* WHAT THIS TASK INVOLVES: The answer must consist of every line below containing "computer".
BEGIN PROVIDED INFORMATION
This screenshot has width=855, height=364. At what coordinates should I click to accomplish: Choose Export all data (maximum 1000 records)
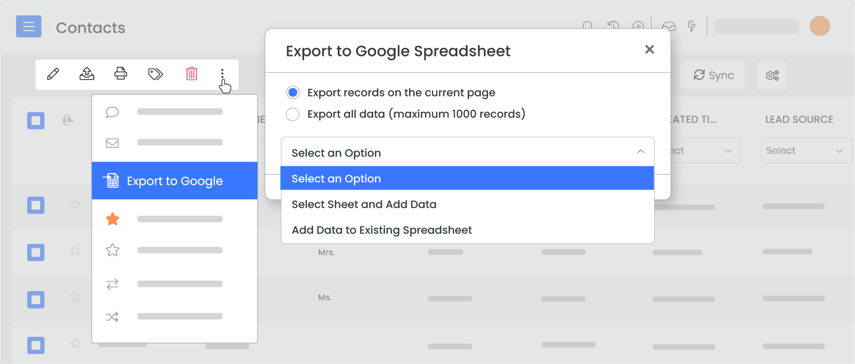293,114
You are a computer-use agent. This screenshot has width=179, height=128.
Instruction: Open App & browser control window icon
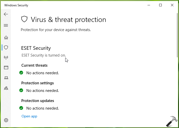[x=6, y=67]
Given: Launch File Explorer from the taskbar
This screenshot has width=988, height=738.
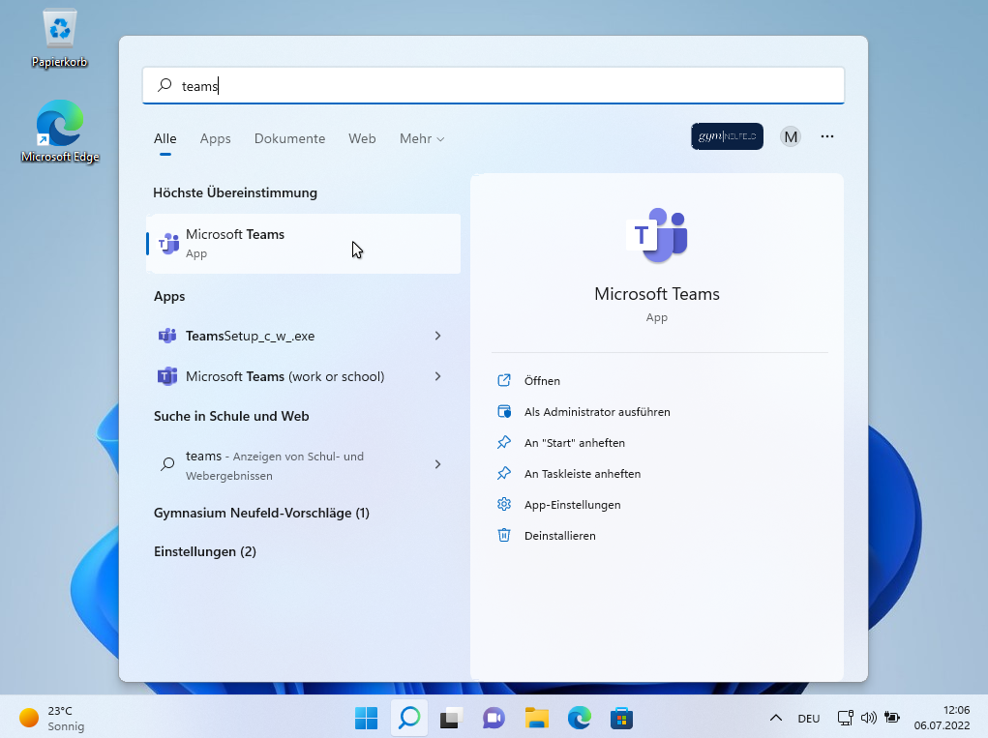Looking at the screenshot, I should point(536,718).
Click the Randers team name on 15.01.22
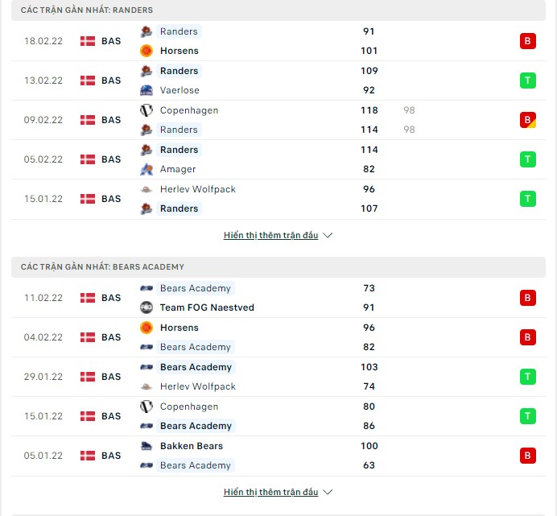Viewport: 557px width, 516px height. point(179,208)
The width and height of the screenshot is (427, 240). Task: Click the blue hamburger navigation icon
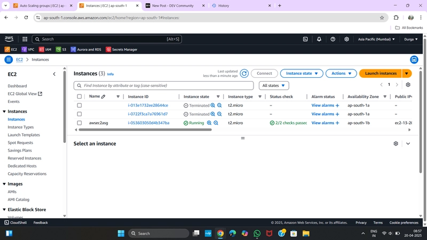pyautogui.click(x=9, y=60)
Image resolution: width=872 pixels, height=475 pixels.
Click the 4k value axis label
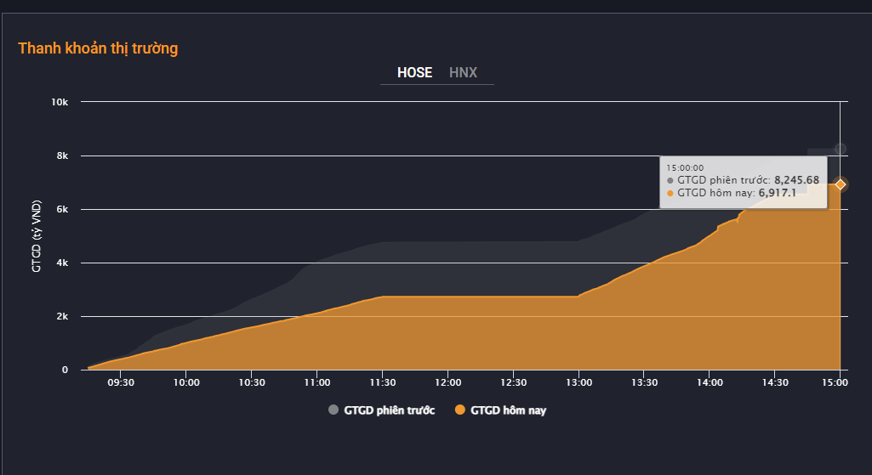62,263
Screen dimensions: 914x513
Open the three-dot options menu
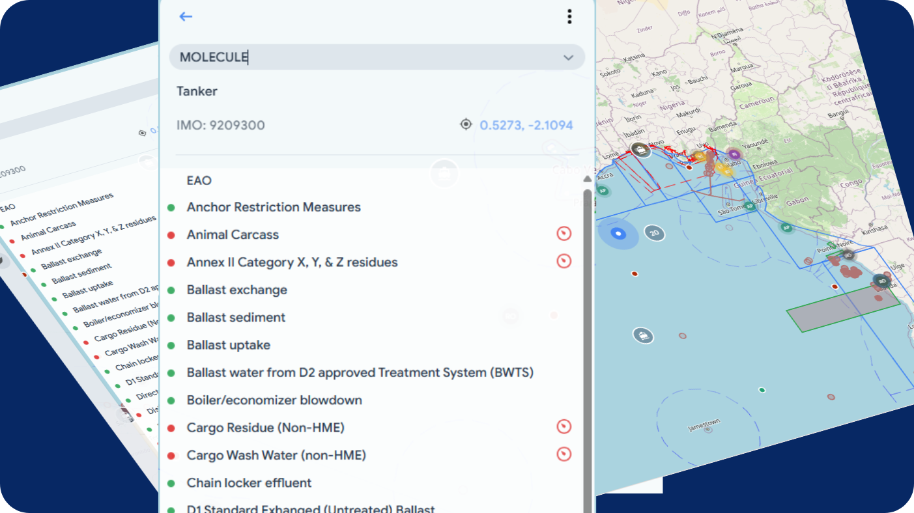point(569,16)
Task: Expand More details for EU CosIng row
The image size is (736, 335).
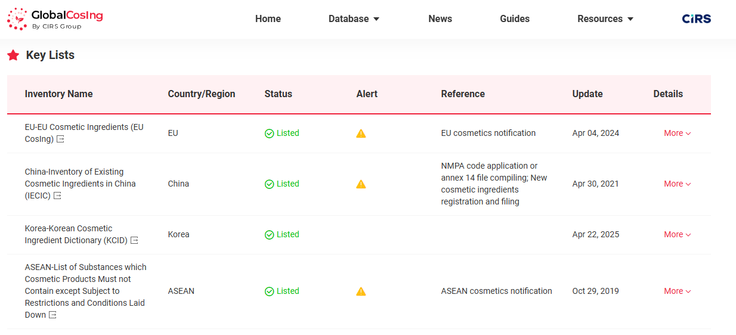Action: pyautogui.click(x=677, y=134)
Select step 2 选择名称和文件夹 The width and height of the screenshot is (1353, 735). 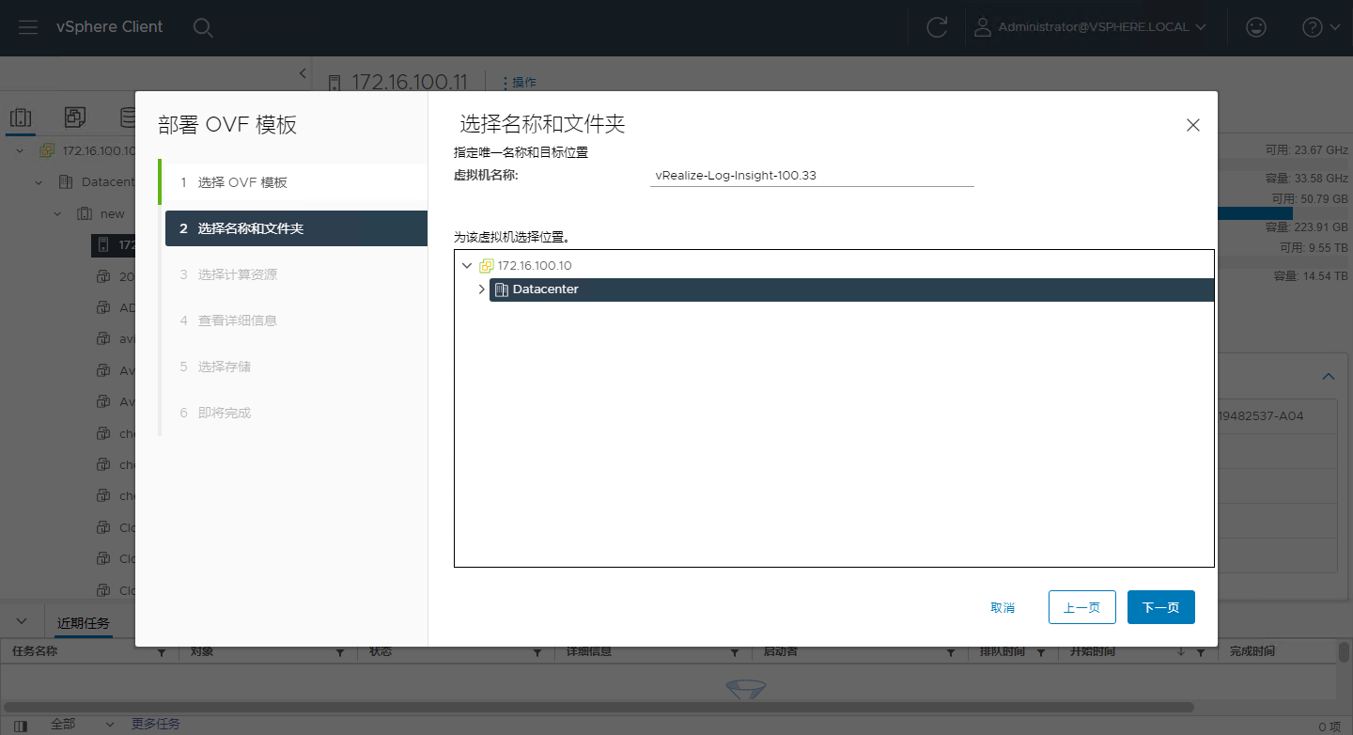coord(250,228)
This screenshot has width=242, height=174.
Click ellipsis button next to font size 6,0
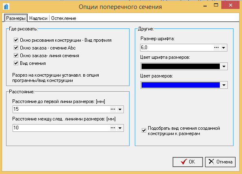coord(216,47)
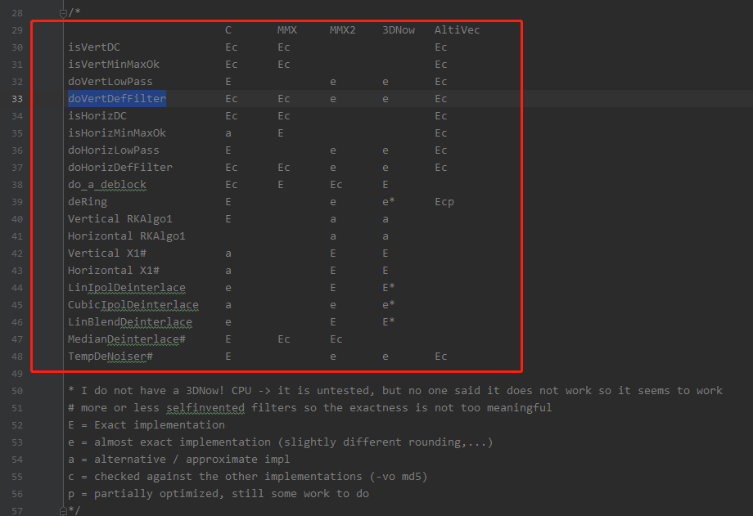Click the MMX2 column header
Viewport: 753px width, 516px height.
[x=343, y=30]
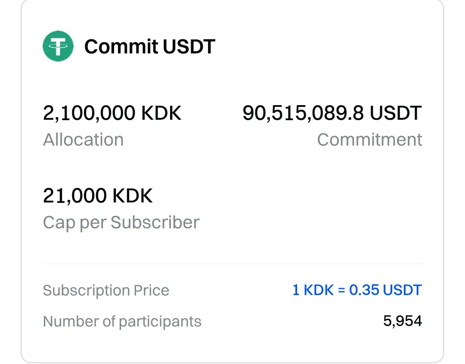Image resolution: width=465 pixels, height=364 pixels.
Task: Open the 1 KDK = 0.35 USDT price link
Action: 357,290
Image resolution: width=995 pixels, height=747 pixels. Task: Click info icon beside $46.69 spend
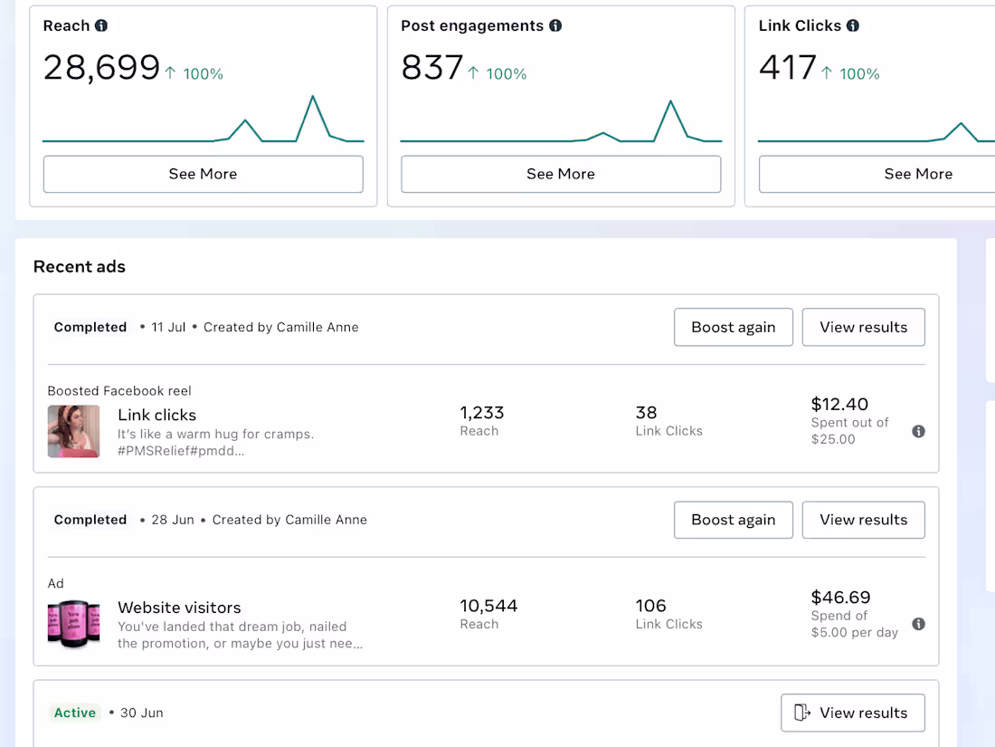[918, 624]
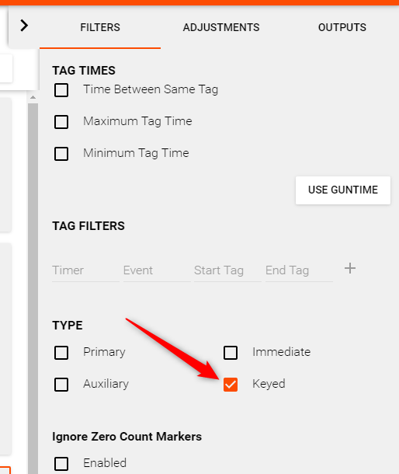Open the Event filter field
The height and width of the screenshot is (474, 399).
[x=157, y=270]
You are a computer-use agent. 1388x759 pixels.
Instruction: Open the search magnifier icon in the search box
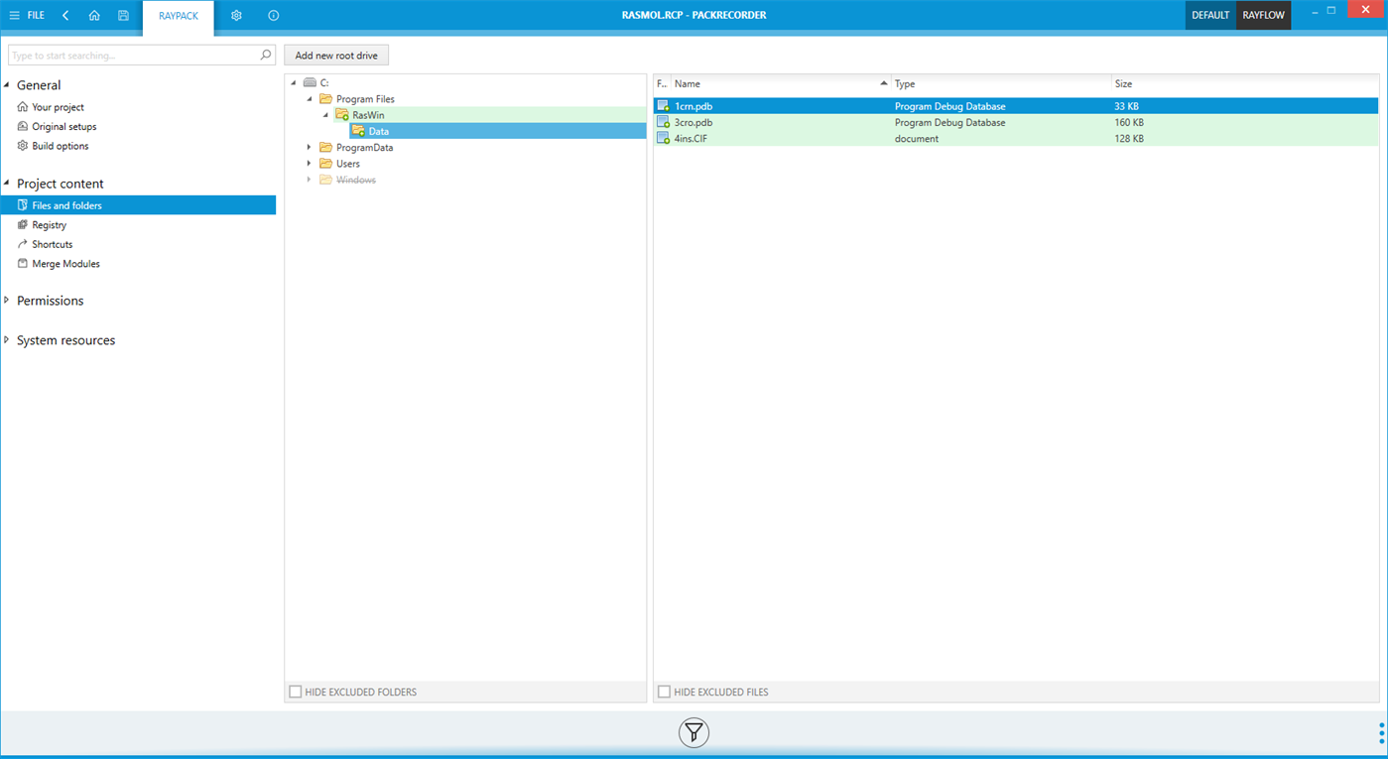click(x=266, y=55)
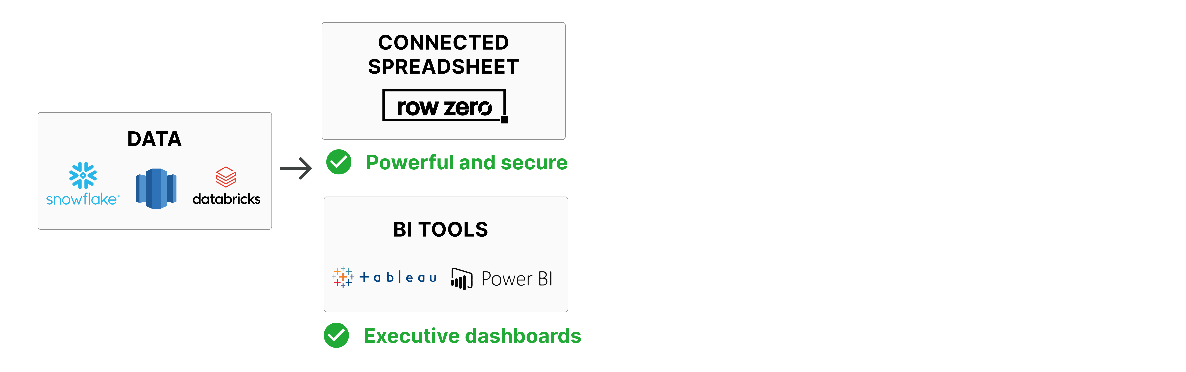
Task: Click the Snowflake snowflake icon
Action: (83, 175)
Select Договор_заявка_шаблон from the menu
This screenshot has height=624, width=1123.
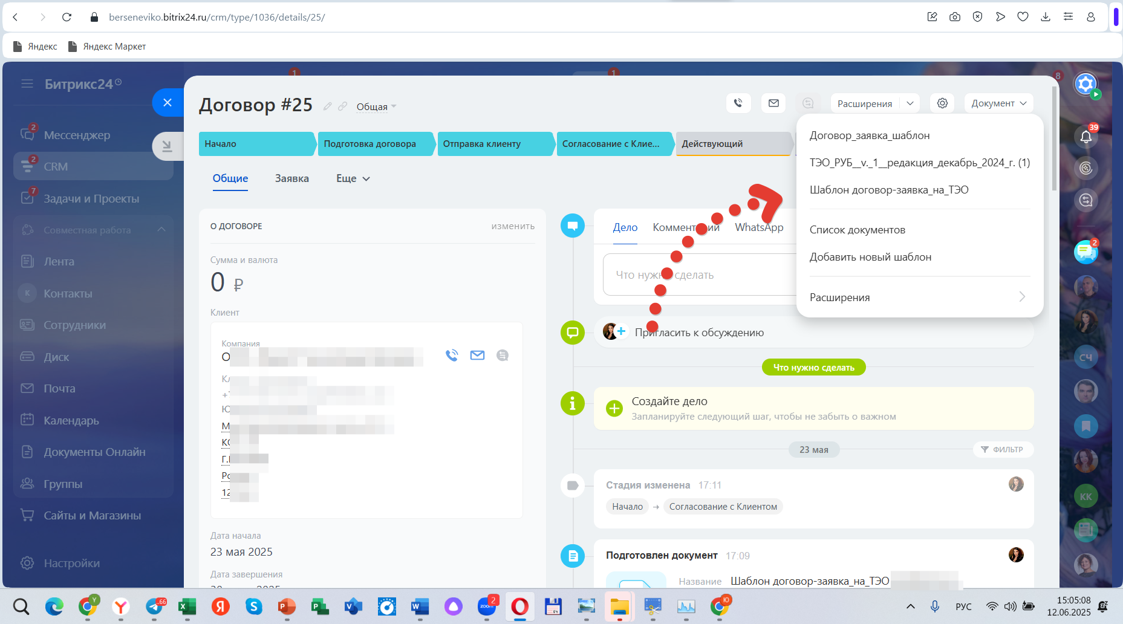click(869, 135)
END PROVIDED INFORMATION
* OUTPUT OF THE TASK:
You are a computer-use agent. This screenshot has width=179, height=128.
You are a computer-use agent. 1388x759 pixels.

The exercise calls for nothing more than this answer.